Prisoner of Winter - Within and Without
An important announcement from Canadian media - a heralding, a warning, a portent -
The weather phenomenon La Nina will bring Canada the coldest winter in nearly 15 years, Environment Canada warned Friday.
Environment Canada’s temperature forecast shows the majority of the country will experience a “temperature anomaly” of below-normal temperatures through the months of December, January and February.
Bad news for all of you fellow Canadians out there. It has gotten so cold, so fast here. As I write this, outside the constant cloud of whirling snow continues to blur the landscape. Walking to and from work is an adventure of finding footing in high banks of snow, bundled in my thick winter jacket. As a result, it is addictive to stay indoors where you can sit, huddled in blankets and staring at the roaring snow against glass.
From inside, I watch the outside. The glass is thin, I can hear the sound of the wind, of the machines that move the snow, making room for the large monsters with their flashing lights. Inside, here, I am looking at art and marveling. Laughing, drawing inward.

Celestin, by ~oye on Deviant Art

Eric Gustafson, Prisoner

*drool* Gianni Botsford Architects, Casa Kike
By coupling indigenous techniques and materials with modern design technologies and aesthetics GBA has created this intimate double pavilion for a writer in Costa Rica.
A main studio space, with library, writing desk and grand piano, is the writer’s daytime space. The pavilion’s wooden structure, sourced from local timber, sits on a simple foundation of wooden stilts on small concrete pad foundations. Roof beams of up to 10 m long and 355 mm deep allow for an interior with no vertical columns. The mono-pitched roof elevates towards the sea shore, while the interior is through ventilated via a completely louvred glazed end façade.

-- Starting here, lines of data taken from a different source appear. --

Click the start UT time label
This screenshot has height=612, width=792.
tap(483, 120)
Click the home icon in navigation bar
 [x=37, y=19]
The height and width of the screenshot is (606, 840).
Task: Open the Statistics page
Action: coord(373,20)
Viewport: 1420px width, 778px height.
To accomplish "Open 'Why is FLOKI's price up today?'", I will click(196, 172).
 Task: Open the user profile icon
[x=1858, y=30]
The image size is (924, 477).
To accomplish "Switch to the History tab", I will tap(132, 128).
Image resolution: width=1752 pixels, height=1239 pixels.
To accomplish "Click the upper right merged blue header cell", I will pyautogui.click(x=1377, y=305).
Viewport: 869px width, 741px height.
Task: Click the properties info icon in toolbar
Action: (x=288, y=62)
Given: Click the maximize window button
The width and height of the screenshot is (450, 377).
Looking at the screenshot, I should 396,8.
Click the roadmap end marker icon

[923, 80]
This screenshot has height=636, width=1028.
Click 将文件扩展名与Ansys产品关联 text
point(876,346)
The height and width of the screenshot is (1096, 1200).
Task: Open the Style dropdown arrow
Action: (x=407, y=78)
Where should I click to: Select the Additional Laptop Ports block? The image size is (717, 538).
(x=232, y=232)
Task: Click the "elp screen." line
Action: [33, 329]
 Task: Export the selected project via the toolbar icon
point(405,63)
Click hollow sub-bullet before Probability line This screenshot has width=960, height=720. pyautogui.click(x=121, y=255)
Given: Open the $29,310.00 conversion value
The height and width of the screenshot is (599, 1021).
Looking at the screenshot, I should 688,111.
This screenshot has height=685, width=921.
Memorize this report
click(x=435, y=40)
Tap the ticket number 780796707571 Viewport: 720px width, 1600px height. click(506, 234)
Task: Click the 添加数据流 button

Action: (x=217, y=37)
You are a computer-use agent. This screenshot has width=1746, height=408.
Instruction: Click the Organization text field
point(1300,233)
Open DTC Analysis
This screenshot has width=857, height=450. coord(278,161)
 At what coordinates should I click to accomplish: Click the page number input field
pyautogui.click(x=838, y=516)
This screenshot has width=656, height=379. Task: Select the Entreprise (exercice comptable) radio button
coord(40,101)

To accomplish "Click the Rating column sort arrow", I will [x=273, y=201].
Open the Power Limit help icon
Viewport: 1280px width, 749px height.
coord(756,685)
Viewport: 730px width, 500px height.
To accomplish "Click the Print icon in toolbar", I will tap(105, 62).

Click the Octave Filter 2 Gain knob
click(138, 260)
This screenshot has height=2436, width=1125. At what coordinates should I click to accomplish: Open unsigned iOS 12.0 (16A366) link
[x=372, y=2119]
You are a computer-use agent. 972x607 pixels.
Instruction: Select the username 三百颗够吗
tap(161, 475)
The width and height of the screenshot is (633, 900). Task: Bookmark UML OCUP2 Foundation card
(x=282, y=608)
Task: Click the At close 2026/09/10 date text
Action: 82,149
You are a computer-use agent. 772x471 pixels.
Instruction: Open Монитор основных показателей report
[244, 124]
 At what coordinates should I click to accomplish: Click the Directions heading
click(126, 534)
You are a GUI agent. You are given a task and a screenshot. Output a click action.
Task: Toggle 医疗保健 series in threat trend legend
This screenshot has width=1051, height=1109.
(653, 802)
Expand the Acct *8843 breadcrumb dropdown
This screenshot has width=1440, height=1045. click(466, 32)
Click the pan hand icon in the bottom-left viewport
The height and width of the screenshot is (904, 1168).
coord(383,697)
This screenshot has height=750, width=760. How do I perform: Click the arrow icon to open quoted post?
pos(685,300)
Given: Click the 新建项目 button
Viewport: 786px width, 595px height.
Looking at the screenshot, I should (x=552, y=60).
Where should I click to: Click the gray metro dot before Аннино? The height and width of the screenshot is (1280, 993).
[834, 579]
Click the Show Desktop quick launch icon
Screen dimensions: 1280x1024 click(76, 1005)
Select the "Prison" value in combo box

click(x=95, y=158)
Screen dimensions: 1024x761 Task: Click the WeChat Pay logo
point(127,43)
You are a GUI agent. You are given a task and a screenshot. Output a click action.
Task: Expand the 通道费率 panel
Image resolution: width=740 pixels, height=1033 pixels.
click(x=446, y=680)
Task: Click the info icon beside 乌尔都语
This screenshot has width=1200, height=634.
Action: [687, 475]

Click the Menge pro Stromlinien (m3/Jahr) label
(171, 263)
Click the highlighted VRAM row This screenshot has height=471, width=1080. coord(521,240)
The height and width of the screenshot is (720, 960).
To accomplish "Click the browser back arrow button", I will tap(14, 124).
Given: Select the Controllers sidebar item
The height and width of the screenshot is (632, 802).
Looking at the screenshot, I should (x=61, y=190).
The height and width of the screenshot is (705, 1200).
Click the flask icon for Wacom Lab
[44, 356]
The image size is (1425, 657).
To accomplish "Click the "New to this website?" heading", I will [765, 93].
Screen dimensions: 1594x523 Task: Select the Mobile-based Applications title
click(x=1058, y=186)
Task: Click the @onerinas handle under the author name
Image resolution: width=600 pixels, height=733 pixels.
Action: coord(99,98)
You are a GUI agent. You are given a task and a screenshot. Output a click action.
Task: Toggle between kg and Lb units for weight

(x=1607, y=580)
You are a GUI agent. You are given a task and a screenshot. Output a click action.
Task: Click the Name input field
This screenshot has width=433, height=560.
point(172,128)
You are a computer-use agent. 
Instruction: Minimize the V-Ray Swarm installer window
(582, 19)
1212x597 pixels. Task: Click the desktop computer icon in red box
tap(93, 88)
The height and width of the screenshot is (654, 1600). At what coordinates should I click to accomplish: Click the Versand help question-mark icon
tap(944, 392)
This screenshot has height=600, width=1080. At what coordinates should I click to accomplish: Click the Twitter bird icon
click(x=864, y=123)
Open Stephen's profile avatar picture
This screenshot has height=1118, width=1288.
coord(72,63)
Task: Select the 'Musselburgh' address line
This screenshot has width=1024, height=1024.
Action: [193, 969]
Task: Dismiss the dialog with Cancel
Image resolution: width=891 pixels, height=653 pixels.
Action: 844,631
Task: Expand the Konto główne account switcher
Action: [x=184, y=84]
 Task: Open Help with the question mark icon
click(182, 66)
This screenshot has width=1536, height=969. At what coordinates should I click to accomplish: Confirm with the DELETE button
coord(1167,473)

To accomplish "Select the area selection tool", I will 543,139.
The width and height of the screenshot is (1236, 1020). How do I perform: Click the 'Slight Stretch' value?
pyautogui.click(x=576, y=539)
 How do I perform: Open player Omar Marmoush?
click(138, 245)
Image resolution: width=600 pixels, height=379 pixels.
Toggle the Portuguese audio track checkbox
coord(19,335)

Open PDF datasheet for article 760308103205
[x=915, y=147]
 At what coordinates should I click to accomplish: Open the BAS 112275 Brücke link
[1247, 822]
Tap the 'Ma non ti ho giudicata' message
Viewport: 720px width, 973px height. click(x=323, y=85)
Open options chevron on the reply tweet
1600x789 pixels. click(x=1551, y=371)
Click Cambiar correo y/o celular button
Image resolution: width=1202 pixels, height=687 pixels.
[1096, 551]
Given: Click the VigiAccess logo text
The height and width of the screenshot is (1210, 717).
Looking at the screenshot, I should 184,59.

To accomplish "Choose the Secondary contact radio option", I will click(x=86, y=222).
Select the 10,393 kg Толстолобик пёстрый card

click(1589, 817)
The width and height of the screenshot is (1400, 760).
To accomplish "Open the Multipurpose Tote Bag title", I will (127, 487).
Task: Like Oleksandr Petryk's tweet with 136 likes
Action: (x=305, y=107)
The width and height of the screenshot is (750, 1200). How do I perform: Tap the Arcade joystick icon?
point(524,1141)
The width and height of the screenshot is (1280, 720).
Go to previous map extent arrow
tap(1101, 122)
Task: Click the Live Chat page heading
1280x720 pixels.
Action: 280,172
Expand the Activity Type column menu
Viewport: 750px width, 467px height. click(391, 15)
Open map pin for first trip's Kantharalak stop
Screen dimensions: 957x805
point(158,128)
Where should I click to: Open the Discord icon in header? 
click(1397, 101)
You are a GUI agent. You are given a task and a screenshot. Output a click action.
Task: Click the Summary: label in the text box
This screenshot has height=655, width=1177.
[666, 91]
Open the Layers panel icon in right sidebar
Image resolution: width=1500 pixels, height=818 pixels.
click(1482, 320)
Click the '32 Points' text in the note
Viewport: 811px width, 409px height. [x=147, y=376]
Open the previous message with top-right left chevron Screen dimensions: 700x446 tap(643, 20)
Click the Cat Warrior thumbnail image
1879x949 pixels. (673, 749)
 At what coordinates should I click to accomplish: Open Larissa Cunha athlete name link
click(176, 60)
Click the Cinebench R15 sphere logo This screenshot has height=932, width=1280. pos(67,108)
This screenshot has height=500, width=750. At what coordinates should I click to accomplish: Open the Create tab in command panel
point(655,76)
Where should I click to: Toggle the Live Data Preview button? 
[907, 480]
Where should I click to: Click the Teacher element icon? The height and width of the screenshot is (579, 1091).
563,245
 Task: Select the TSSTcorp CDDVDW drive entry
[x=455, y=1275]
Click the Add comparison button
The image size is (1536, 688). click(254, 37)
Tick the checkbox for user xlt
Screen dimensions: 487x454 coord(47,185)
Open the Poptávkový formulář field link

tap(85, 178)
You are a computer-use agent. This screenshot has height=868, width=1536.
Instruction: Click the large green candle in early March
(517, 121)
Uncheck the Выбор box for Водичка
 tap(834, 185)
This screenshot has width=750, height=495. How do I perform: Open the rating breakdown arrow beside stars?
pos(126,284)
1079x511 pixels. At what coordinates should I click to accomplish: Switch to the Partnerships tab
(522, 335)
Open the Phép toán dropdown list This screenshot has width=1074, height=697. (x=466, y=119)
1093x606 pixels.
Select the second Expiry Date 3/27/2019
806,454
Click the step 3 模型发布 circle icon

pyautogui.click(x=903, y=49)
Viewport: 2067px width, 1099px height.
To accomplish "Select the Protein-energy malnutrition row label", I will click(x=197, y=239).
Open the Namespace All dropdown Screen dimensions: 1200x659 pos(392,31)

Mark Gleim, A Simple Apology comic strip
—
Bob Black, revolutionary essay, “The Abolition of Work” (an excerpt):
Such is “work.” Play is just the opposite. Play is always voluntary. What might otherwise be play is work if it’s forced. This is axiomatic. Bernie de Koven has defined play as the “suspension of consequences.” This is unacceptable if it implies that play is inconsequential. The point is not that play is without consequences. This is to demean play. The point is that the consequences, if any, are gratuitous. Playing and giving are closely related, they are the behavioral and transactional facets of the same impulse, the play-instinct. They share an aristocratic disdain for results. The player gets something out of playing; that’s why he plays. But the core reward is the experience of the activity itself (whatever it is). Some otherwise attentive students of play, like Johan Huizinga (Homo Ludens), define it as gameplaying or following rules. I respect Huizinga’s erudition but emphatically reject his constraints. There are many good games (chess, baseball, Monopoly, bridge) which are rule-governed but there is much more to play than game-playing. Conversation, sex, dancing, travel—these practices aren’t rule-governed but they are surely play if anything is. And rules can be played with at least as readily as anything else.